Now I was reading The Feynman Lectures on Physics and found this which I found somewhat peculiar and deep and thus want your assistance here. So here it goes:
The theorem concerning the motion of the center of mass is very interesting, and has played an important part in the development of our understanding of physics. Suppose we assume that Newton’s law is right for the small component parts of a much larger object. Then this theorem shows that Newton’s law is also correct for the larger object, even if we do not study the details of the object, but only the total force acting on it and its mass. In other words, Newton’s law has the peculiar property that if it is right on a certain small scale, then it will be right on a larger scale. If we do not consider a baseball as a tremendously complex thing, made of myriads of interacting particles, but study only the motion of the center of mass and the external forces on the ball, we find $F=ma$, where $F$ is the external force on the baseball, $m$ is its mass, and a is the acceleration of its center of mass. So $F=ma$ is a law which reproduces itself on a larger scale.
Now here, I do understand that the theorem of center of mass reproduces itself on a larger scale and can figure out why it is so, but I fail to understand how this theorem leads to the conclusion that newton's laws of motion also have this peculiar property.

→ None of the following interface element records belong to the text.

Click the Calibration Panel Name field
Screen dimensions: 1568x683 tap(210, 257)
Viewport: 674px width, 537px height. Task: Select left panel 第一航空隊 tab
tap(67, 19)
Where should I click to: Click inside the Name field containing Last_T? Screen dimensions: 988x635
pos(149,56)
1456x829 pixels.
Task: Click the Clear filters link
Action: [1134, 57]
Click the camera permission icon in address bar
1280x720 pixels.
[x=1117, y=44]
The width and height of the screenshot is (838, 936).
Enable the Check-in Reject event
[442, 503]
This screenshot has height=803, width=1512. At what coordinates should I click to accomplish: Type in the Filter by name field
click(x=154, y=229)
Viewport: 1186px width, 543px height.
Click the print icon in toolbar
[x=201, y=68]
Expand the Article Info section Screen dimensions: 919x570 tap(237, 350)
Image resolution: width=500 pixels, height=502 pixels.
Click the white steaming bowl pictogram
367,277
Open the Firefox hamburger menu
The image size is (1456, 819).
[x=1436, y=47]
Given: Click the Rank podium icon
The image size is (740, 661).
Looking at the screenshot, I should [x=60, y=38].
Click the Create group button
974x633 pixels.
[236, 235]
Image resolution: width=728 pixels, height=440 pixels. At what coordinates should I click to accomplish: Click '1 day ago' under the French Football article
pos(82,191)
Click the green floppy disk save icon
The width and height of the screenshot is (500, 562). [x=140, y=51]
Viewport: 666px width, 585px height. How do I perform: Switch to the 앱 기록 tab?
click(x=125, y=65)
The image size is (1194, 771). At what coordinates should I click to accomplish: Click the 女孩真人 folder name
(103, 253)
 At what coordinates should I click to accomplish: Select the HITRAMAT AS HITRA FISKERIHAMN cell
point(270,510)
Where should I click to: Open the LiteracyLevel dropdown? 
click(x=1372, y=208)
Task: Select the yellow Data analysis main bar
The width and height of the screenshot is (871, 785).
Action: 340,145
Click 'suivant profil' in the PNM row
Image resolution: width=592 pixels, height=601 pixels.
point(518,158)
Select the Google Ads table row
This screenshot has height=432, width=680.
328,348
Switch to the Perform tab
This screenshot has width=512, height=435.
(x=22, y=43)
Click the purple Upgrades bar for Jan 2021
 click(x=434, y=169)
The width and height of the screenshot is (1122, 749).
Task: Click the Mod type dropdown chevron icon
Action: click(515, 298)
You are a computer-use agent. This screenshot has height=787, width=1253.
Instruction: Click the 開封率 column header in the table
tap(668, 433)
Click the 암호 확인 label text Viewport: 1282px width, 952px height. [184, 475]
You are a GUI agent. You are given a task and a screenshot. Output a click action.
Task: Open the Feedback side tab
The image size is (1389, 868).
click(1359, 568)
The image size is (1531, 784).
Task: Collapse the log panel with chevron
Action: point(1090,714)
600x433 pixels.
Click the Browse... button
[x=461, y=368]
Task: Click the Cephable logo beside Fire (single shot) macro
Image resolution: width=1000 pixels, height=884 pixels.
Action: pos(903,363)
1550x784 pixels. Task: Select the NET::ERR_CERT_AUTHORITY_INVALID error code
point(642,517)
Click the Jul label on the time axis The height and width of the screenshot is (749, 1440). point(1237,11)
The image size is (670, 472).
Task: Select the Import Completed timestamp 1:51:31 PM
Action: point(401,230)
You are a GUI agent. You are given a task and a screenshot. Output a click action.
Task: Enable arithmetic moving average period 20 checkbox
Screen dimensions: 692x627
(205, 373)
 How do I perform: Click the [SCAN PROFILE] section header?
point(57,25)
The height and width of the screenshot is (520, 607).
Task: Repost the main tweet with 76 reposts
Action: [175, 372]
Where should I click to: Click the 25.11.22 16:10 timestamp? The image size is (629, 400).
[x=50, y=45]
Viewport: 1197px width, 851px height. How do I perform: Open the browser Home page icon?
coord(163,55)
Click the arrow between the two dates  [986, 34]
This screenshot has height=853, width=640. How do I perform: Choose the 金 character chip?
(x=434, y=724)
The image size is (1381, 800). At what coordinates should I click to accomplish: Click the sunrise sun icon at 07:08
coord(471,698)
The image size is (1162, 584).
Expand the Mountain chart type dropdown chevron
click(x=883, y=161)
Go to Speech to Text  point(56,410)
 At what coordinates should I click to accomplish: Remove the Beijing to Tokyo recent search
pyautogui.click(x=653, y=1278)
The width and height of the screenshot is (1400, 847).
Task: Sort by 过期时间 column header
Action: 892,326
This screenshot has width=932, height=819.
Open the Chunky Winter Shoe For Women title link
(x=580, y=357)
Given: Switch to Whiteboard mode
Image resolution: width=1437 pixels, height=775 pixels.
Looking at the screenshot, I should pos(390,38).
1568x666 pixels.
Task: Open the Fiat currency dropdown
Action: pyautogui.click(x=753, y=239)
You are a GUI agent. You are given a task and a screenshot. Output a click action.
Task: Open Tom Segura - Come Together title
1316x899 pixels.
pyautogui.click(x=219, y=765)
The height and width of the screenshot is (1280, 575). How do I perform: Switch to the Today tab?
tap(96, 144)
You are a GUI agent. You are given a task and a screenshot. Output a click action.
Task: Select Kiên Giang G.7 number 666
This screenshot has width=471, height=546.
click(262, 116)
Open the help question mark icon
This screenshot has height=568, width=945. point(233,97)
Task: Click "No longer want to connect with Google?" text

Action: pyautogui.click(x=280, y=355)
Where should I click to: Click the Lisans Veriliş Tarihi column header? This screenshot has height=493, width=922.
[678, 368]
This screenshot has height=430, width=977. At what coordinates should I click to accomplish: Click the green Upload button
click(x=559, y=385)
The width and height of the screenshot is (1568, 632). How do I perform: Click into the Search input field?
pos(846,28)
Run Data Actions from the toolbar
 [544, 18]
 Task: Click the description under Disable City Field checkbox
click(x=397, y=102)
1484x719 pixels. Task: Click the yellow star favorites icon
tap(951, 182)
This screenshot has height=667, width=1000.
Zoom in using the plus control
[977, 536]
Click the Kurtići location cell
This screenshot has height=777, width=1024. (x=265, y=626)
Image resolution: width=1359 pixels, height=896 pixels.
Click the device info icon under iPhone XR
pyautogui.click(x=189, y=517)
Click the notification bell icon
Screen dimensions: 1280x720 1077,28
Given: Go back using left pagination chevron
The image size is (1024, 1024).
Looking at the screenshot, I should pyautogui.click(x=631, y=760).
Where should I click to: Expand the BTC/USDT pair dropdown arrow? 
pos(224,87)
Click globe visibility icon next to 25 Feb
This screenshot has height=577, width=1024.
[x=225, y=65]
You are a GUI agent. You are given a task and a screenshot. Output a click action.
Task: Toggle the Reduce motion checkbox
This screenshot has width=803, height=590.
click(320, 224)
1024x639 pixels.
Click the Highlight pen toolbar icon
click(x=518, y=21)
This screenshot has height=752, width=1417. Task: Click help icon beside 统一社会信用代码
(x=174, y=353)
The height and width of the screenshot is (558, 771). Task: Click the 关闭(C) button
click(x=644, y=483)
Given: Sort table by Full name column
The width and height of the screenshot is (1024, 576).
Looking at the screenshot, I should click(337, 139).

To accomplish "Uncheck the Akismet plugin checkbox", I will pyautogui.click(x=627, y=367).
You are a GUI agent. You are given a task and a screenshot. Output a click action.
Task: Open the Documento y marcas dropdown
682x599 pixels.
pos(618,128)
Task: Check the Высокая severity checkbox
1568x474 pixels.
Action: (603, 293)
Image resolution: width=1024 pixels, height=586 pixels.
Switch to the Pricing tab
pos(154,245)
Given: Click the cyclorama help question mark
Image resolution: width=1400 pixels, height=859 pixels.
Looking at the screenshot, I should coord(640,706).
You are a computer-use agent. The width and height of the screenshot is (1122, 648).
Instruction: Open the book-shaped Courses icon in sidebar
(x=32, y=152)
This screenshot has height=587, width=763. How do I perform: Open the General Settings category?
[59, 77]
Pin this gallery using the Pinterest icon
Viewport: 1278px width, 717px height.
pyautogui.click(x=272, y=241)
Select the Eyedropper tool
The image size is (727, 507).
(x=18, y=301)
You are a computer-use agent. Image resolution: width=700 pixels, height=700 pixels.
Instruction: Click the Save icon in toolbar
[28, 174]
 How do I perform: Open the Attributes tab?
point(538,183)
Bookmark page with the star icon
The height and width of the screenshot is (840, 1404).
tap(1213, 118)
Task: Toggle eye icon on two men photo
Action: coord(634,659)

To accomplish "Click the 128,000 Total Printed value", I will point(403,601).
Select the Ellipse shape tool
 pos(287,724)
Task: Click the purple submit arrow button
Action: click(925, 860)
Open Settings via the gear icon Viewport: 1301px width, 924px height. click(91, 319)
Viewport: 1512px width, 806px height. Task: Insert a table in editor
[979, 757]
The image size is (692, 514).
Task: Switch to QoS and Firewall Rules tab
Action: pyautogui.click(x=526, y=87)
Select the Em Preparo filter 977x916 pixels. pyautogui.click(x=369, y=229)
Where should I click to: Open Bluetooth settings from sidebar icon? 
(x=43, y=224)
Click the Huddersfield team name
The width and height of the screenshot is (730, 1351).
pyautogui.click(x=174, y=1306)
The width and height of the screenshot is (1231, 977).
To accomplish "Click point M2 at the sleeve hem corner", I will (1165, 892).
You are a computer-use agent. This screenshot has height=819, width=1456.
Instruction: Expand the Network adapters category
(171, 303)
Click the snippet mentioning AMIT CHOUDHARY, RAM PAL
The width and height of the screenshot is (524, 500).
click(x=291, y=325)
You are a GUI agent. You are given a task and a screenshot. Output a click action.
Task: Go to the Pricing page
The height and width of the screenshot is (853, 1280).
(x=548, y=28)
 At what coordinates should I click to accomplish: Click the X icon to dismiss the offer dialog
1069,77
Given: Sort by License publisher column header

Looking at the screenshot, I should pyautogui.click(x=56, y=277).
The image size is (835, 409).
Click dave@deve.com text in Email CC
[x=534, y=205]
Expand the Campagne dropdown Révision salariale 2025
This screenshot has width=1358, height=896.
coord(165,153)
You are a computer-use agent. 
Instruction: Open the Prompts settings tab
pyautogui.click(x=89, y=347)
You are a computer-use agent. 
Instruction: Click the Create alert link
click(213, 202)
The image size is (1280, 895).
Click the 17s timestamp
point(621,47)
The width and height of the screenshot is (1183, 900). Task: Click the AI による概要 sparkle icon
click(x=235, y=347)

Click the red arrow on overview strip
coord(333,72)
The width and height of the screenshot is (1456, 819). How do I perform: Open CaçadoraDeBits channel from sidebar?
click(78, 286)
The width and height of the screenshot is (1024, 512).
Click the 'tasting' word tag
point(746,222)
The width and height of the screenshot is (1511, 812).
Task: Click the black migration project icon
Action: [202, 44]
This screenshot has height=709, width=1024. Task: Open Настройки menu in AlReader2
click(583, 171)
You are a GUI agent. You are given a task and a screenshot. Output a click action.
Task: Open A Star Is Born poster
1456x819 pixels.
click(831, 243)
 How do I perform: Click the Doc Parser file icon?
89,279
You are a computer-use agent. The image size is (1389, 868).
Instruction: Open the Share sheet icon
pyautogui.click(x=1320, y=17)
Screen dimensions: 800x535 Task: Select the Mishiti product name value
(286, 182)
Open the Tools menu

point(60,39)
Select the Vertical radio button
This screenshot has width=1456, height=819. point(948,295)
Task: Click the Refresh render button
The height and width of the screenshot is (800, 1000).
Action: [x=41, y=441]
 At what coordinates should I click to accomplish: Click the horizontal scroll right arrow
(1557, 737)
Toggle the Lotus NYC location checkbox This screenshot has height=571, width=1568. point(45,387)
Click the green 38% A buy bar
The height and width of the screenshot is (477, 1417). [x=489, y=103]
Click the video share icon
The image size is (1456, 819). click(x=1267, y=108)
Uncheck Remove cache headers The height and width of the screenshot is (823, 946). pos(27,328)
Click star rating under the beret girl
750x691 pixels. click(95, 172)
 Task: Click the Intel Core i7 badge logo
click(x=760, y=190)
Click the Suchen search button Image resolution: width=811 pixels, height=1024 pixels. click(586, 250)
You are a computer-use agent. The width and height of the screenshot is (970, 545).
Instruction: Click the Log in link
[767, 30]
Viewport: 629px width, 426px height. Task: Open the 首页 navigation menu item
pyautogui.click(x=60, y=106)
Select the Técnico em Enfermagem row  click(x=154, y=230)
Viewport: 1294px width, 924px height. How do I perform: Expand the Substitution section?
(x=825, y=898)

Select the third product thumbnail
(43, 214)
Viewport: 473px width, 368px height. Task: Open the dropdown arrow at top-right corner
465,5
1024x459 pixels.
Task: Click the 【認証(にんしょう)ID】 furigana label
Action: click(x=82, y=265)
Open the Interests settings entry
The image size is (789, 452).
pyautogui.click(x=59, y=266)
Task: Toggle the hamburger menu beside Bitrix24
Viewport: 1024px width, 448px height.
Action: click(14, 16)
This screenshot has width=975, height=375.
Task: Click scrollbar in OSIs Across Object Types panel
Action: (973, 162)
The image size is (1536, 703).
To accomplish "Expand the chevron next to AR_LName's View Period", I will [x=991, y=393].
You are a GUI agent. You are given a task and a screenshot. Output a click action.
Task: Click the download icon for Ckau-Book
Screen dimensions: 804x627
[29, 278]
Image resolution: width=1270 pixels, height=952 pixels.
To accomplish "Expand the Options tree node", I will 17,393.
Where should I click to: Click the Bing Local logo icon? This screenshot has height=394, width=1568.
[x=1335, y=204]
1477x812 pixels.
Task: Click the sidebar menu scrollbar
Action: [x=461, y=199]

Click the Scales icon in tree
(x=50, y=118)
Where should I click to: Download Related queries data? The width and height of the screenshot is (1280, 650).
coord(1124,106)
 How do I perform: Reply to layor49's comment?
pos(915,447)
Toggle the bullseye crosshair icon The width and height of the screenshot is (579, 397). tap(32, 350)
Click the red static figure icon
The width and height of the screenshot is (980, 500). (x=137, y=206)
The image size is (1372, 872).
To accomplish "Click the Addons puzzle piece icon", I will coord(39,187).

Other than this, I want to know why Newtonian laws have this replicating property. Is it merely an experimental fact which we have observed and encountered every time we use Newtonian mechanics? Or is there something subtle in the laws themselves which grants them this property of replication on larger scales.
PS: I would request you all to avoid use of concepts of quantum mechanics or something advanced as I'm not in a position to understand that all now. I am only familiar with Newton's laws.
I ask for your help in this regard.